Seil ist nicht gleich Seil, vor allem nicht bei den von finger- bis armdick reichenden Exemplaren, die in Dortmund hergestellt werden. Der Kern des Seiles wird auch Seele genannt. Um die Stahlseele kommen dann die Außenlagen – je nach Zweck unterschiedliche Litzen, das sind vereinfacht gesagt Drahtbündel, die kunstvoll miteinander verdreht werden. Diese Litzen können auf jede erdenkliche Weise wiederum verseilt oder in der Anzahl der Drähte bestückt werden, woraus sich die unterschiedlichsten Seile ergeben. Es gibt Seile, die sich nicht drehen – also drehungsfrei hergestellt werden. Es gibt Seile, die bei einem theoretischen Bruch eines Drahtes noch ihre Haltbarkeit zu 100 % halten. »Jedem Zweck sein Seil« könnte die Maxime bei WDI lauten. Die Qualität liegt im Detail, und bei dem genauen Herstellungsprozess und seinen Details wird man dann auch schweigsam an der Seilerstraße (die es eben auch in Dortmund gibt). Deshalb kaufen Kunden aus aller Welt die Seile aus Dortmund mit den Drähten aus der eigenen Herstellung im Konzern.

Unmittelbar am Kanal liegt der erweiterte Firmensitz der Westfälische Drahtindustrie. Die neue Produktionshalle ist kein Zufall, geplant ist, die bis zu 200 Tonnen schweren Seilrollen aus der Produktion direkt auf ein Schiff zu verladen. Auch ein Gleisanschluss könnte reaktiviert werden. Die umweltfreundlichen Transportwege sind dabei nicht nur aus grüner, sondern vor allem aus finanzieller Sicht attraktiv: LKWs können die Haspeln (Seilrollen) nur als Schwerlasttransport bewegen, Genehmigungen, Nachtfahrten und der Abbau von Ampelanlagen fressen einen großen Teil des Gewinns. Über die Spundwand auf das Schiff und dann zum Beispiel nach China hört sich nicht nur einfacher an. Es ist auch die einfachere Lösung.

»Phython« lautet der Markenname der Stahlseile aus Dortmund. Betriebsleiter Christian Willen erklärt »einundzwanzig«, wie das geht.

Dortmunder Seile halten je nach Einsatz 30 Jahre und länger, aber schon das Fetten der Seile ist eine eigene Wissenschaft, zu viel ist schlecht, zu wenig kann Probleme auf einer Anlage verursachen. Auch hier beraten die WDI-Fachleute, genau so wie bei der Konstruktion und Dimension der Seile.
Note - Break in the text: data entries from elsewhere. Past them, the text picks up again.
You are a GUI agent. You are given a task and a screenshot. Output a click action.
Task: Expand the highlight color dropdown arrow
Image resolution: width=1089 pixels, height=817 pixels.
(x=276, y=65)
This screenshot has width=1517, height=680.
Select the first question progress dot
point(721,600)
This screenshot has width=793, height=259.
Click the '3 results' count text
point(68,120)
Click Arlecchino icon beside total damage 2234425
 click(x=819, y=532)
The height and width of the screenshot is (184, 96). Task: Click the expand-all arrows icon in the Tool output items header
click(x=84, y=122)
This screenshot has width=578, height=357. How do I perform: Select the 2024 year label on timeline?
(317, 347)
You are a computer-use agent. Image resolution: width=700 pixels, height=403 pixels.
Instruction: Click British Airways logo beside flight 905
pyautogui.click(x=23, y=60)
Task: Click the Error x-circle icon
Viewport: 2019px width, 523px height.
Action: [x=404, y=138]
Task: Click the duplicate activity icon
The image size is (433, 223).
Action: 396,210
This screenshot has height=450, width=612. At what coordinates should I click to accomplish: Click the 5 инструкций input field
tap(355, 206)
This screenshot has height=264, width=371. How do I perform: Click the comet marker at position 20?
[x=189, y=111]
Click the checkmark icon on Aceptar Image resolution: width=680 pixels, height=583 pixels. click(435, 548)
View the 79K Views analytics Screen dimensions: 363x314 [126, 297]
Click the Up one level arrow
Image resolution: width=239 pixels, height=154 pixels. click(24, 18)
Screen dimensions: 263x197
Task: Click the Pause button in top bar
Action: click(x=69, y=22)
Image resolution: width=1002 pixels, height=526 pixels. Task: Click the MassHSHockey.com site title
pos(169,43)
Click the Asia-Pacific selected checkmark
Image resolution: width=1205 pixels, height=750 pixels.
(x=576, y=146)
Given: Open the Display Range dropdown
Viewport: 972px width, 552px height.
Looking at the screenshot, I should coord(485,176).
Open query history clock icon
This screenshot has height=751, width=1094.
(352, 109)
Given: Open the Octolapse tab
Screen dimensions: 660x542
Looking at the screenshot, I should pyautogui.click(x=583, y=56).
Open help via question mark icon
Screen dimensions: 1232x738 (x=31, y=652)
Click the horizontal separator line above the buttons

Christian Willen tut es fast schon in der Seele weh, wenn er sieht, dass bei den Anwendungen der Seile oft Fehler gemacht werden, zum Beispiel, wenn Seile mehr geknickt denn geführt werden. „Schön für die Seilindustrie, aber wir wollen ja auch, dass die Seile laufen, also geben wir lieber mal Hinweise, wie man es besser machen würde.“ Hier helfen Formeln, Mathematik und die zum Teil jahrzehntelange Erfahrung vor Ort der WDI-Fachleute. Einige beherrschen auch noch das alte Handwerk, Stahlseile zu »nähen«. Eine schwierige und kraftaufreibende Tätigkeit, die nur wenige auf der Welt noch beherrschen und die bei den Unterseilen der Förderkörbe noch eingesetzt wird. Genau wie das noch gängigere Verspleißen – zwei Seilenden werden auseinandergedreht und miteinander auf einer vorgegebenen Länge wieder verflochten. Spleißen ist mit Hanfseilen schon eine Kunst, mit Drahtseilen muss der Mann selbst Nerven wie Drahtseile haben und Oberarme wie jemand, der im Hafen keiner Rauferei aus dem Weg geht. Wobei die Mitarbeiter von WDI völlig nett und liebenswert daher kommen, im besten Wissen um ihre Weltqualität, »Made in Dortmund«.

Ohne Fett geht es nicht – weder bei der Herstellung noch beim Einsatz. Viele kunstvoll verdrehte Drähte ergeben die Litzen, aus denen Stahlseile bestehen.